═══ Data rows ═══

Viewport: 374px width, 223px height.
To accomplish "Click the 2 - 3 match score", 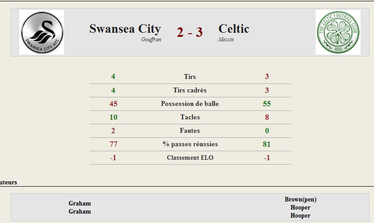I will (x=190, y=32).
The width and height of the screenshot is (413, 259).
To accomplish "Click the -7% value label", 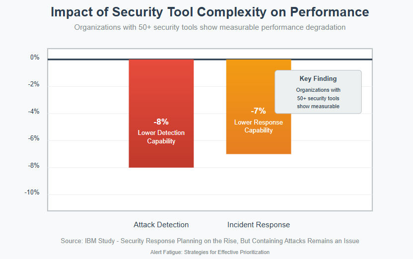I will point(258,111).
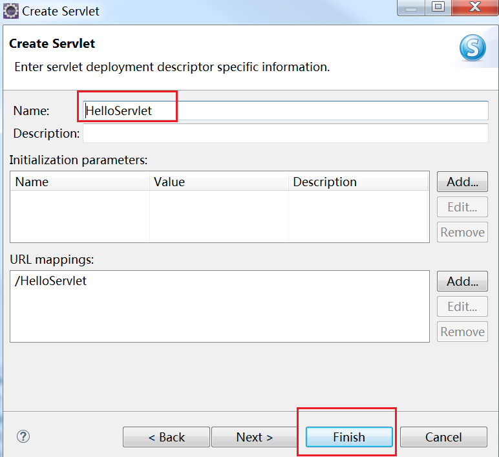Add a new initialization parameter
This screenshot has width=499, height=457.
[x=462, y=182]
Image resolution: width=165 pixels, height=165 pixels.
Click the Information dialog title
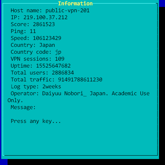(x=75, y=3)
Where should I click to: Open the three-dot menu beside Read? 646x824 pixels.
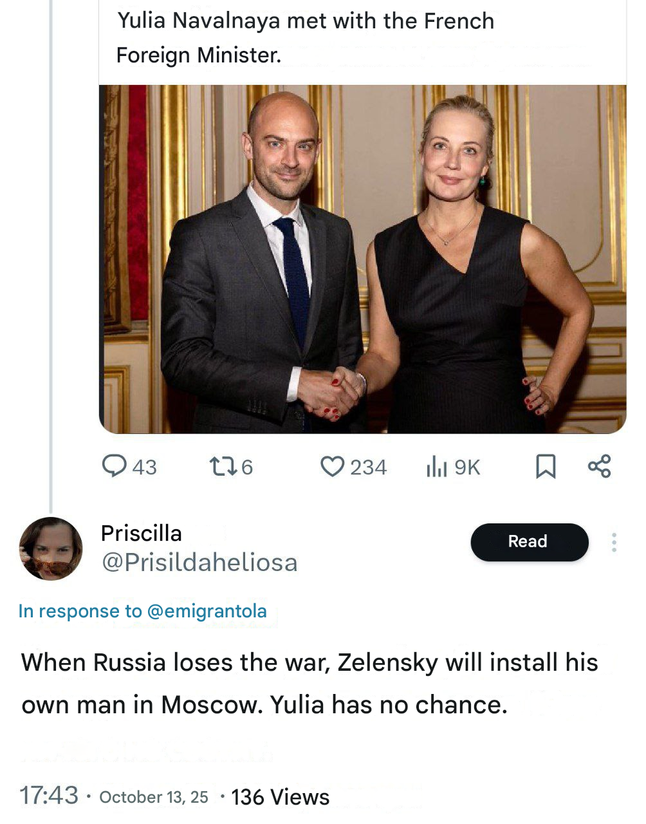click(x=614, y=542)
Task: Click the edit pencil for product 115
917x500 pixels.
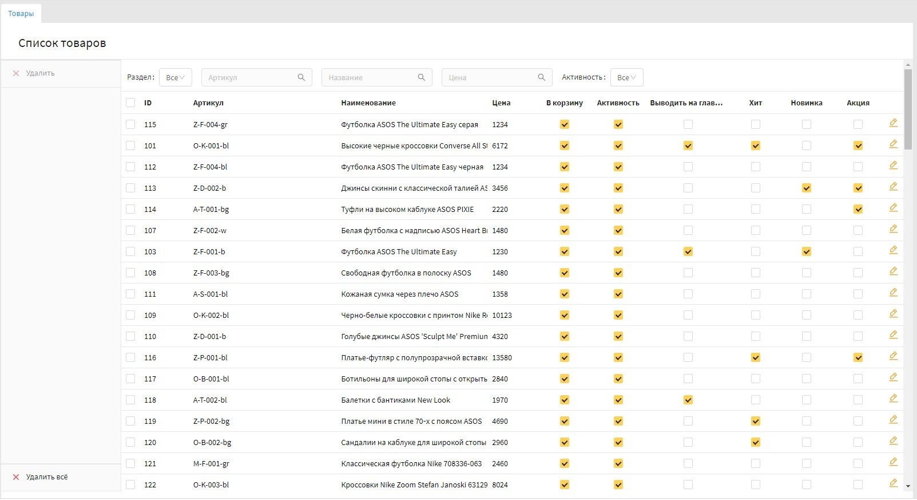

═══

Your instructions: Can you echo the lines of the entries above word for word, starting at the line that contains "Where should I" and ending at the last line of the entries, leaving out the pictures?

Completed task:
Where should I click to: Open the three-dot menu beside Read? 646x824 pixels.
click(x=614, y=542)
Task: Click the edit pencil for product 115
917x500 pixels.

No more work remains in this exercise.